Guillaume Wafo-Tapa is clearly a master of all things control. He and his friend (MrCaufouillete) have been playing various control decks in the Modern Challenges for weeks now. Given how Wafo finished first and second in back-to-back events, I think they found a recipe that works. That said, the format isn’t going to remain static and some adjustments might be in order. Now, I’m not Wafo, so take my advice with a grain of salt. 

The manabase contains 25 lands with a Castle Ardenvale and basic Plains, neither of which can cast Archmage’s Charm. The two Mystic Gates allow Wafo to have triple blue, so it’s not much of an issue. Plus, 25 lands is a lot, so even if you draw Plains and no Mystic Gate, you’re still a favorite to have three of your 23 blue sources on Turn 3 if you need them. I like the manabase and think it does a nearly perfect job of enabling Archmage’s Charm. 

Mono-Green Tron can mostly be beaten with a pile of counterspells and the sideboard Dovin’s Vetos are certainly going to help there. Wafo even has Summary Dismissal for Ulamog, the Ceaseless Hunger, so it’s pretty clear that’s his plan. I can’t help but wonder if it isn’t easier to incorporate some Field of Ruins to go along with the Spreading Seas rather than letting your opponent have access to Tron the entire game. Obviously that disrupts the manabase, although Field of Ruin will eventually turn into a blue source for Archmage’s Charm. If Field of Ruin is off the table, I’d like to see at least another copy of Spreading Seas in the sideboard.

Field of Ruin Chalice of the Void

Similarly, I’m curious as to why there isn’t a third copy of Chalice of the Void in the sideboard. It’s good enough to maindeck since there aren’t any one-mana cards and Chalice for zero is great against cascade. Why isn’t it good enough to have at least a third in matchups where you’d want it? 

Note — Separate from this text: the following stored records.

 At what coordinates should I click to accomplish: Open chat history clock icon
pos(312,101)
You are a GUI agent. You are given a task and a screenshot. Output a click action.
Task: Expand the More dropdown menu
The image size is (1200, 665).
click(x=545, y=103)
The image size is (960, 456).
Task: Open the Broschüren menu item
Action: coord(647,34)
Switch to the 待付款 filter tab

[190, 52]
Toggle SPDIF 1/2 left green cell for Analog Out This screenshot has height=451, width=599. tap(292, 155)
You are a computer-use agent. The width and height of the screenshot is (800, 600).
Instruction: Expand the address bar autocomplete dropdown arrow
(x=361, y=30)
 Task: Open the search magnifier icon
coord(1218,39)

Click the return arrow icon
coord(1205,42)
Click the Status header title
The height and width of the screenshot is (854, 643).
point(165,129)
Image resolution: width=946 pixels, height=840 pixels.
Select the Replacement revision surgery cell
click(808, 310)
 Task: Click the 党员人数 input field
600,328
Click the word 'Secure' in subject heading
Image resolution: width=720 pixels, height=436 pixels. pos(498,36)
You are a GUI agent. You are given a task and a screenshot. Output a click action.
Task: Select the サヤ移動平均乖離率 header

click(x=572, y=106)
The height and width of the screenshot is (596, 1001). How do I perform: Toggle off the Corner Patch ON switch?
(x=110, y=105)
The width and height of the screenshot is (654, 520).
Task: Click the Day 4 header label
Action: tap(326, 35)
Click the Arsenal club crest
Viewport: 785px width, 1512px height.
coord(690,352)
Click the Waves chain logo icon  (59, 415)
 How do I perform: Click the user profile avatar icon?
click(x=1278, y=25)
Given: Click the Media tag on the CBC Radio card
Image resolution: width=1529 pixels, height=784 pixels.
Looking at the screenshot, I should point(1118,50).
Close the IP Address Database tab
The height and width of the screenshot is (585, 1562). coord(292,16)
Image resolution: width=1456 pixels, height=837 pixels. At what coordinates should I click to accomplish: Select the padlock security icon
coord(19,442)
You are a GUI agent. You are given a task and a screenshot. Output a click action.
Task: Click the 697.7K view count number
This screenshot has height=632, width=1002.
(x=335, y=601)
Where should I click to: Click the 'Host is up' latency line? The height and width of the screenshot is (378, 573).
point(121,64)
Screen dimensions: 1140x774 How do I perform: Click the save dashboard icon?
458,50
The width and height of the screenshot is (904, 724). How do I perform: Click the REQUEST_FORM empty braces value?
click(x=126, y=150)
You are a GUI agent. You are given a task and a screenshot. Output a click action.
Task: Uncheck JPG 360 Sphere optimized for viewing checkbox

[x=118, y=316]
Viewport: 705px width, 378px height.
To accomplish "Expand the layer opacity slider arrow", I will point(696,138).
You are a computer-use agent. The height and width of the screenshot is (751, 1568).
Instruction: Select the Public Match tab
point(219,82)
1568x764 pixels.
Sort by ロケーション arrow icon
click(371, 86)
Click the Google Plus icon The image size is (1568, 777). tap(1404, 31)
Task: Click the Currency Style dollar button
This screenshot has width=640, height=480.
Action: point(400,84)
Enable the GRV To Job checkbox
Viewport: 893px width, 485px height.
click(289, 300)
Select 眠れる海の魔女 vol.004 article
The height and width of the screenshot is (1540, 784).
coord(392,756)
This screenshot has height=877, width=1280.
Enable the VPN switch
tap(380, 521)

Force of Negation strikes me as a card you might want against cascade and Mono-Green Tron as well. Loading up on counterspells is great for both matchups but they tend to beat you by being more efficient and casting more spells than you do. A zero-mana counterspell seems stronger than the third copy of Dovin’s Veto and Flusterstorm. If nothing else, having the ability to safely tap out for Teferi, Time Raveler against the cascade decks seems worth it to me. 

If I were playing a Modern Challenge this weekend, I’d be torn on what to play. Azorius Control looks solid but mentally draining. Grixis Death’s Shadow is right in my wheelhouse but all my games would be nail-biters. On the other hand, Gruul Midrange is like rolling dice. If I get favorable matchups, I could easily win the tournament. If I don’t escape the early rounds, my tournament would be immediately over. 

Mono-Green Tron has maybe another week of potentially great results before the format adapts completely. Kanister’s Four-Color Elementals deck is more solid than it looks, although I expect hate cards and bad matchups to start making things more difficult. Cascade decks are absolutely something to stay away from this week. Whatever cards people used to have in their sideboards for things like Mono-White Hammer will trend toward other, more popular decks.

Pack your copies of Blood (or Alpine) Moon, Torpor Orb, and Chalice of the Void, and you’re good to go.